▸ **Texte source**
+--
Héro national de la démocratie.
Né en 1953 dans la commune actuelle de Nyabihanga de la province de Mwaro, Melchior Ndadaye, premier président issu des élections de 1993, a été assassiné à seulement trois mois à la tête du pays. 29 ans après son assassinat et plusieurs de ses collaborateurs qu’est ce que les Burundais doivent retenir de lui? Sa cause a-t-elle abouti? Certains de ses compagnons de lutte et membres de son parti politique d’origine nous en parlent.
Sous le thème principal: «29 ans après l’assassinat du président Melchior Ndadaye, y’a-t-il un espoir de meilleurs lendemains pour le peuple burundais?», Pierre Claver Nahimana, président du parti Sahwanya Frodebu, salue les efforts conjugués par la justice burundaise pour éclaircir l’assassinat du président Ndadaye et ses collaborateurs, tout en sollicitant une vitesse accrue et le rétablissement dans leurs droits, des ayants-droit des victimes. C’était lors d’une conférence de presse tenu, le mercredi 19 octobre 2022, en marge de la commémoration du 29ème anniversaire de l’Assassinat de Melchior Ndadaye, Héro national de la démocratie.
+--
▸ **Données extraites**
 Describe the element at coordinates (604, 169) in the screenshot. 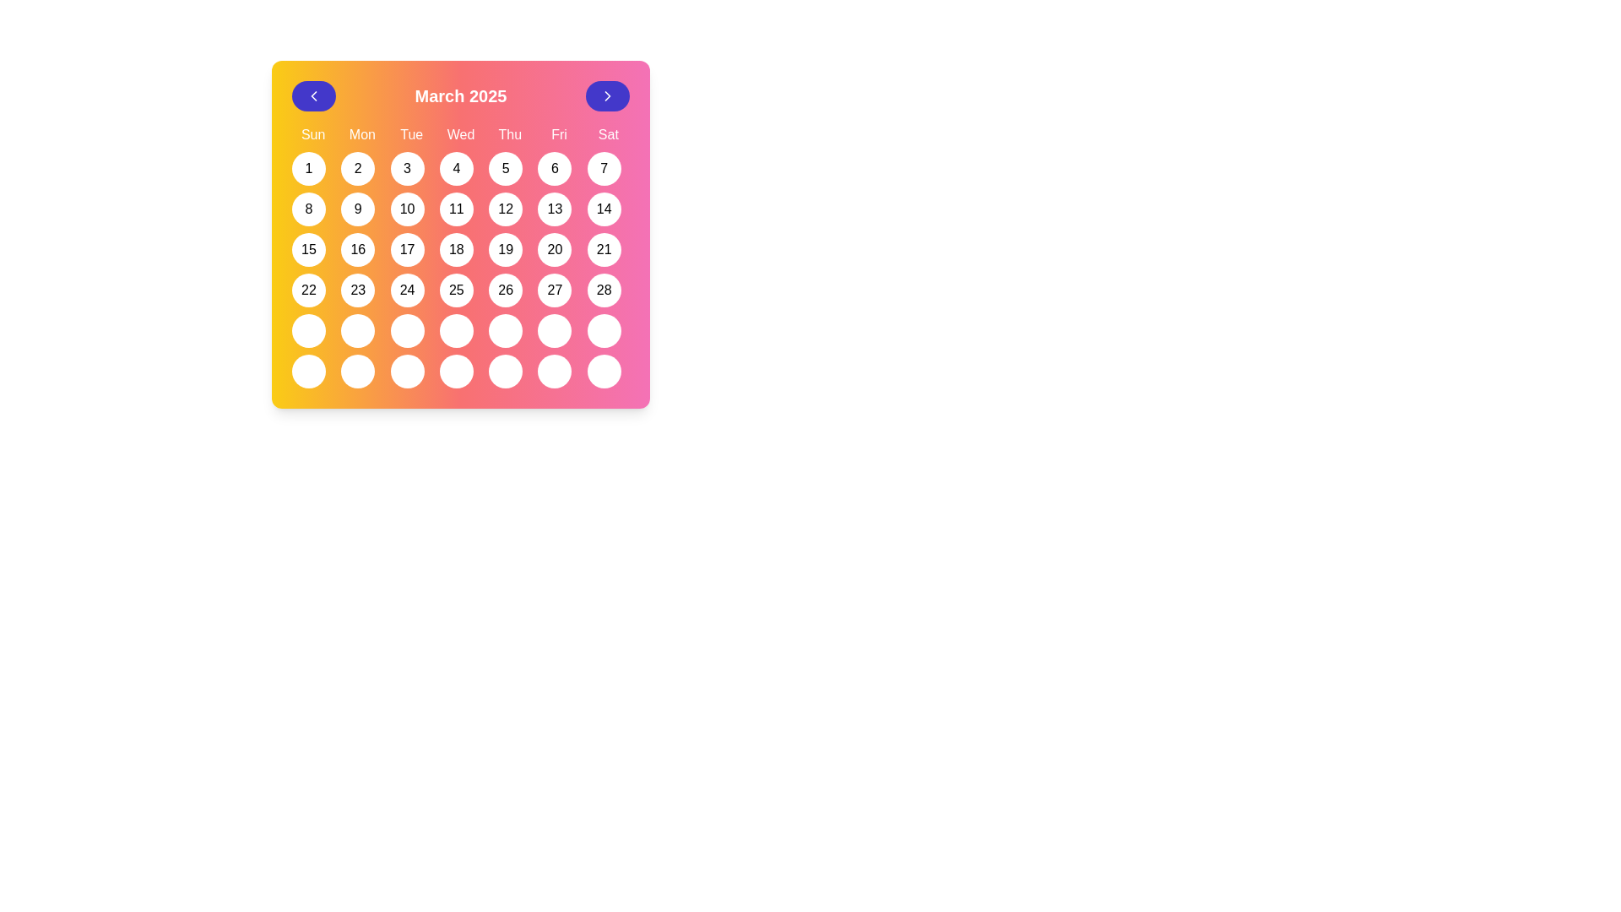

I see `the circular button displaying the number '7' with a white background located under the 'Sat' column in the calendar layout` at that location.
+--
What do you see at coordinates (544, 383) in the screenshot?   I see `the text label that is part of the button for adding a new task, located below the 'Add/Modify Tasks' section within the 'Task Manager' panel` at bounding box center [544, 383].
+--
▸ **La consigne**
Recopiez le passage du texte sur Melchior Ndadaye, depuis « Sous le thème » jusqu'à « Ndadaye, Héro national de la démocratie. ». Ce matériel n'a aucun rapport avec le texte.

▸ **En réponse**
Sous le thème principal: «29 ans après l’assassinat du président Melchior Ndadaye, y’a-t-il un espoir de meilleurs lendemains pour le peuple burundais?», Pierre Claver Nahimana, président du parti Sahwanya Frodebu, salue les efforts conjugués par la justice burundaise pour éclaircir l’assassinat du président Ndadaye et ses collaborateurs, tout en sollicitant une vitesse accrue et le rétablissement dans leurs droits, des ayants-droit des victimes. C’était lors d’une conférence de presse tenu, le mercredi 19 octobre 2022, en marge de la commémoration du 29ème anniversaire de l’Assassinat de Melchior Ndadaye, Héro national de la démocratie.